Perched on the edge of Silicon Valley, the tony suburb of Los Gatos, Calif., is lined with mansions and is home to tech entrepreneurs, venture capitalists and software tycoons. It's also home to a foreclosure: a 3,000-square-foot, four-bedroom home on Loma Vista Avenue whose buyer stopped making mortgage payments before he could finish a major renovation.

The house was purchased in 2005 for $815,000. After assuming ownership the home's lender finished the renovation, which includes Brazilian-wood floors, vaulted cathedral ceilings and high-end Electrolux appliances. The home is now on the market for $1.6588 million.

"This is not a neighborhood where you hear the word 'foreclosure,' " says real-estate agent David Mortaz. He and the bank declined to identify the buyer.

Georgia real-estate agent Dwayne Richardson recently got a foreclosure listing unlike anything he had seen before — a 7,168-square-foot mansion perched on Lake Blue Ridge, about an hour and a half from Atlanta. The home boasts a home theater, soaring views of the lake and a its own high-security, 10-by-10-foot bank vault.

Mr. Richardson said the Atlanta-based owner was a housing investor who defaulted on the mortgage, forcing the house into foreclosure. The home is now listed for $2 million, though Mr. Richardson says the price may soon be reduced.

An even bigger home is in Greenwich, Conn., ground zero for hedge-fund billionaires. The Internal Revenue Service recently scheduled a foreclosure on the five-acre estate owned by Michael Lauer. A hedge-fund manager, Mr. Lauer and four others were charged earlier this year by the Securities and Exchange Commission with conspiracy and wire fraud in a scheme that allegedly cost investors more than $200 million between 1999 and 2003. The 7,328-square-foot home at 7 Dwight Lane will be sold Sept. 26 at auction. The starting bid is $2.5 million.

For speculators, the bust is a painful reminder of how risky real estate investing can be. In 2005, Florida-based business owner Jim Scalici teamed up with some partners and purchased a 5,700-square-foot home in the Lakewood Ranch community in Bradenton, Fla., for $2.1 million. His plan was to rehab the home and either buy out the partners or sell it to another buyer and split the profits.

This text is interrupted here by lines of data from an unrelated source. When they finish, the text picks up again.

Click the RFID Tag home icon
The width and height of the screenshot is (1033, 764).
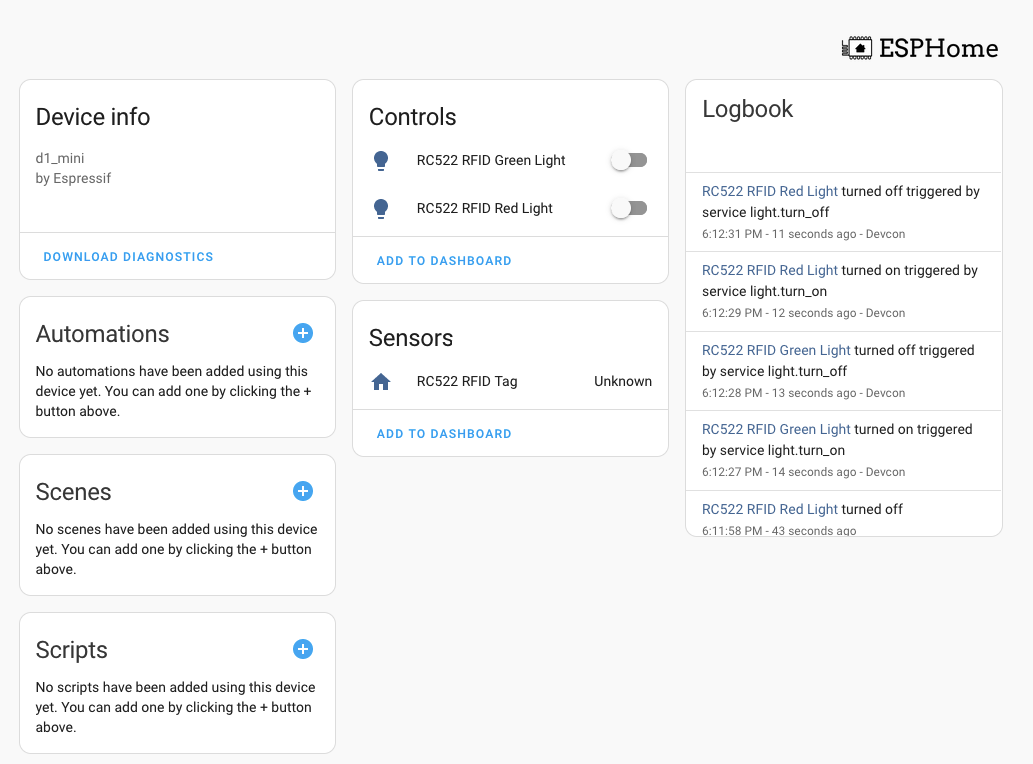point(380,381)
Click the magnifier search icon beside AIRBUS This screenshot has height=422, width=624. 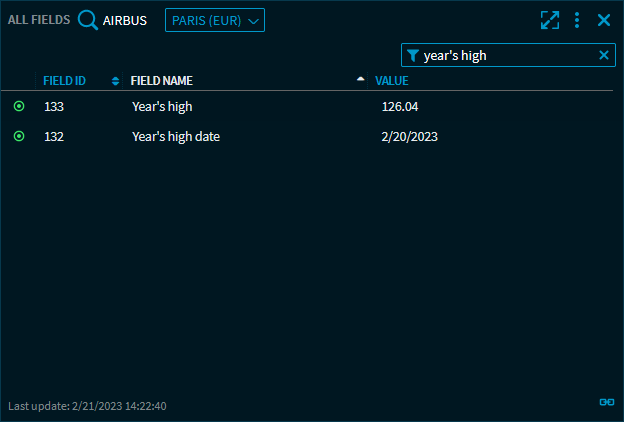click(x=88, y=20)
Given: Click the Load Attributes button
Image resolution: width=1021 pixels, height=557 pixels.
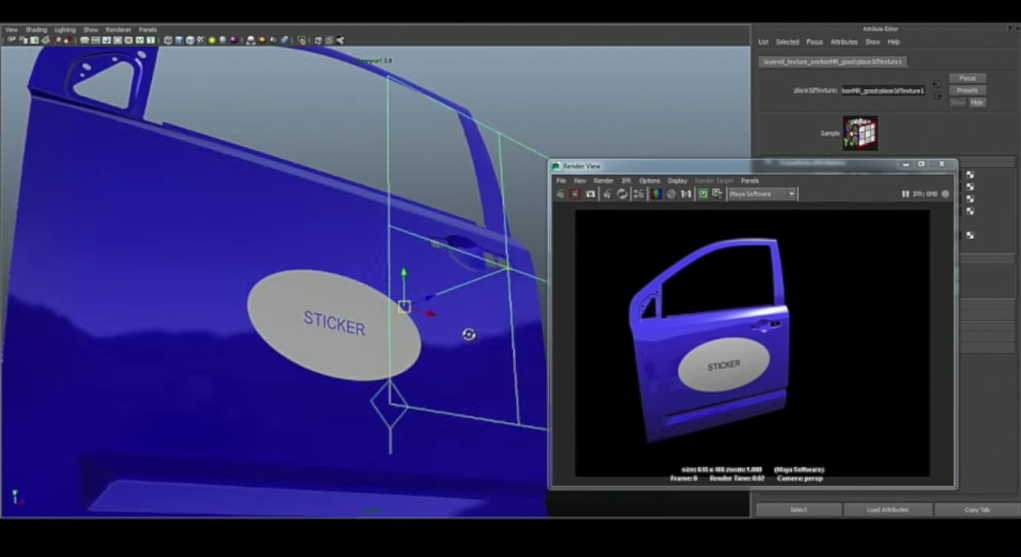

In the fall of 2006, however, the partners walked away and Mr. Scalici took on the mortgage payments and taxes. He put the home up for sale for $3.8 million, but it failed to sell. Mr. Scalici stopped making mortgage payments in August. After a long dispute, Countrywide Financial, which holds the mortgage, demanded a new appraisal, which valued the home at $1.4 million. Countrywide is now in talks to sell the home for $1.4 million or less.

"It breaks my heart to see this house sell for such a small amount," Mr. Scalici says. "It doesn't make sense."